__EXERCISE PROMPT__. Return nothing but the lines from the line with "The height and width of the screenshot is (1549, 784)." through the last line of the entries that follow, copied exactly and free of pictures.

__Pixel coordinate grounding data__.
____________

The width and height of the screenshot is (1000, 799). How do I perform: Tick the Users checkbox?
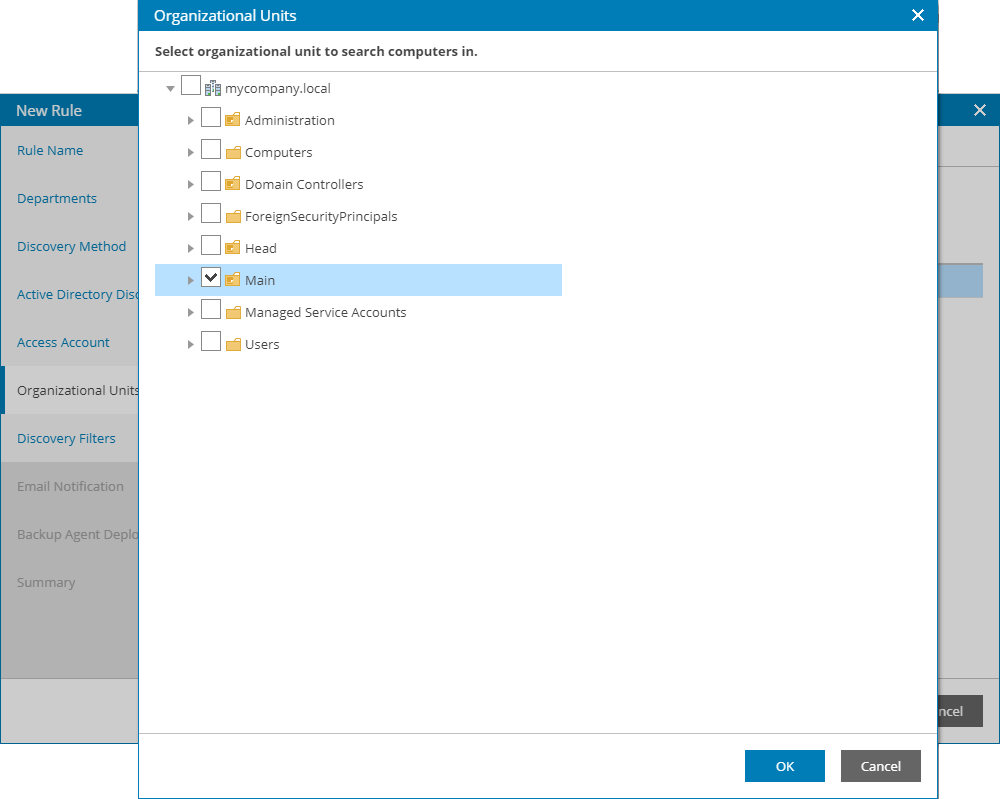(211, 343)
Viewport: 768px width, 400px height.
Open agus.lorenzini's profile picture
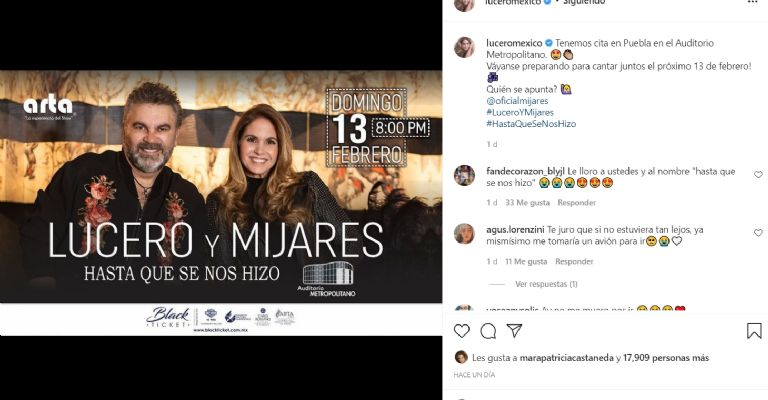click(464, 234)
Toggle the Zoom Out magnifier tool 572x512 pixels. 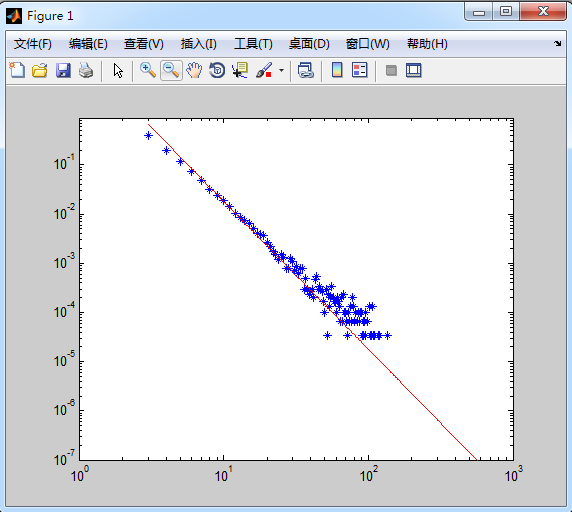[171, 70]
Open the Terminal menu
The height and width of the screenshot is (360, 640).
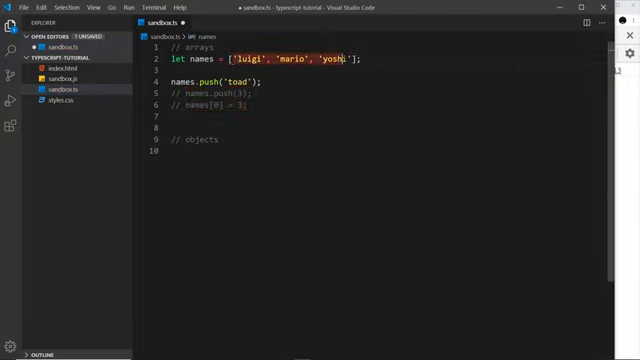[154, 7]
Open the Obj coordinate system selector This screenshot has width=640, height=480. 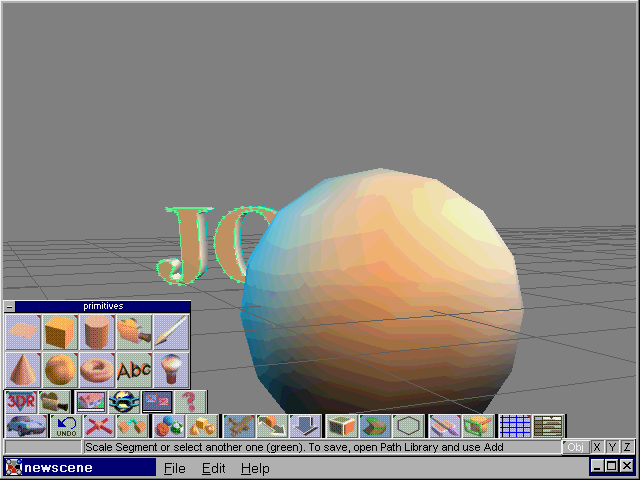[575, 447]
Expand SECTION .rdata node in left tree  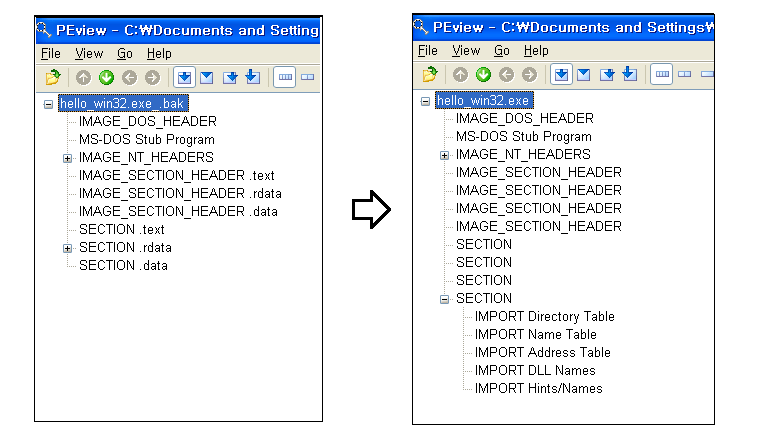tap(68, 248)
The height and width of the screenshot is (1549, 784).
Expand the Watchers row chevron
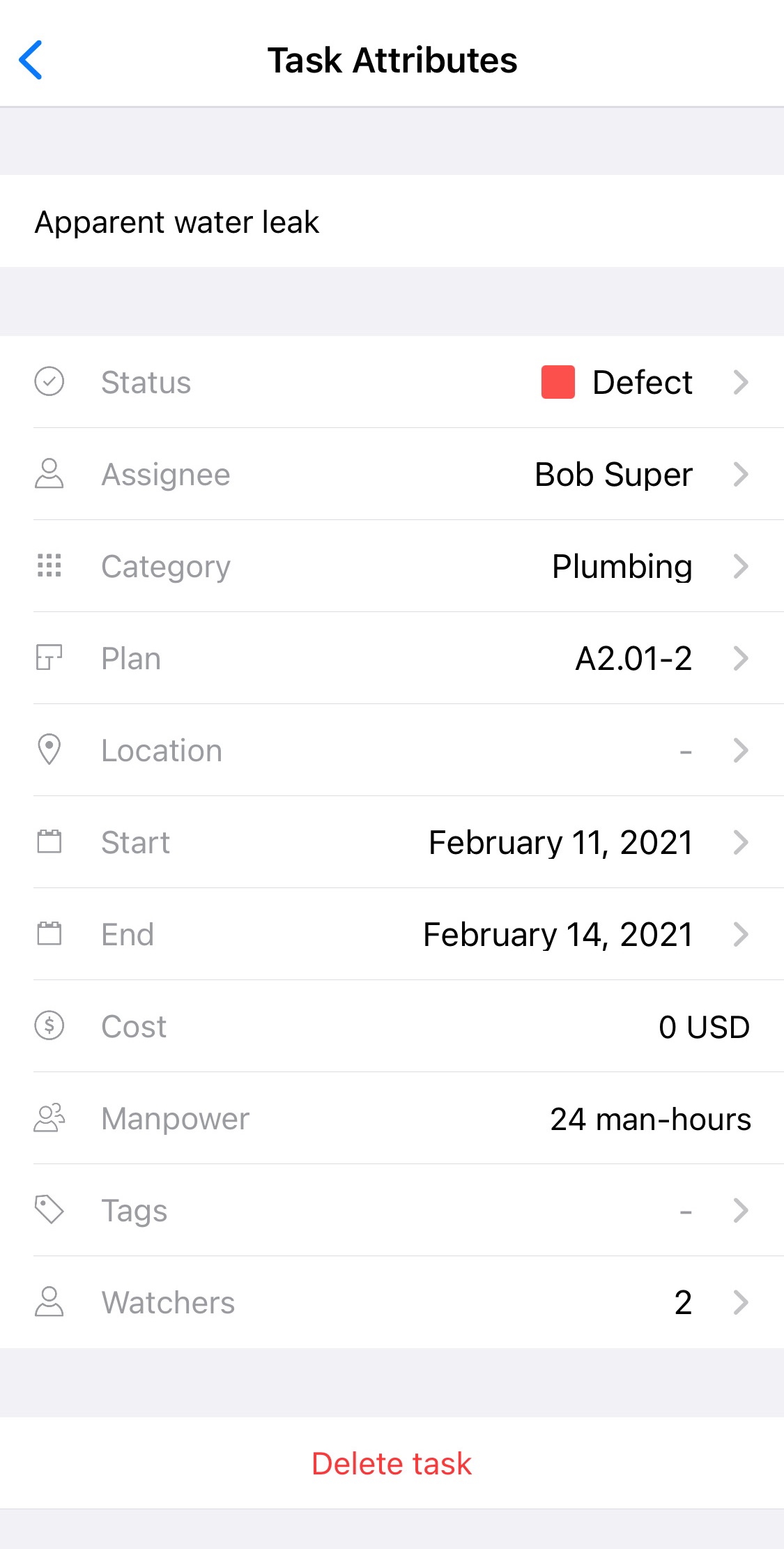[741, 1302]
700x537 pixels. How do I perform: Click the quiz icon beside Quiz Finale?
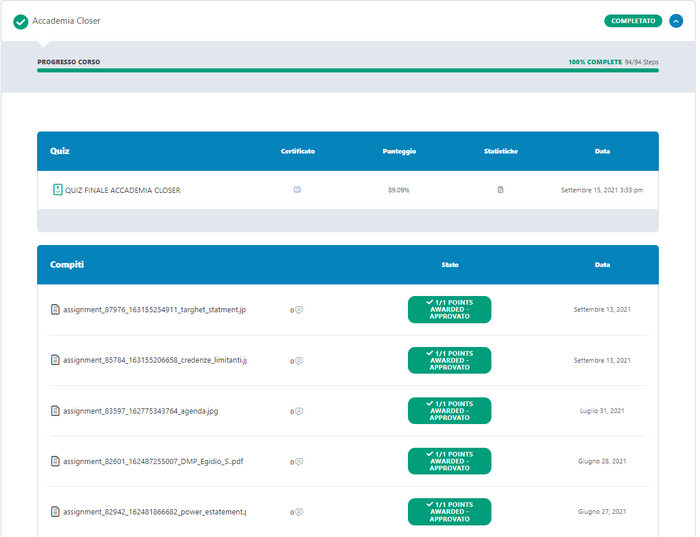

____________

__ANSWER FOR THE TASK__.
The height and width of the screenshot is (1549, 784).
Expand the Watchers row chevron
[741, 1302]
700x537 pixels. How do I perform: Click the quiz icon beside Quiz Finale?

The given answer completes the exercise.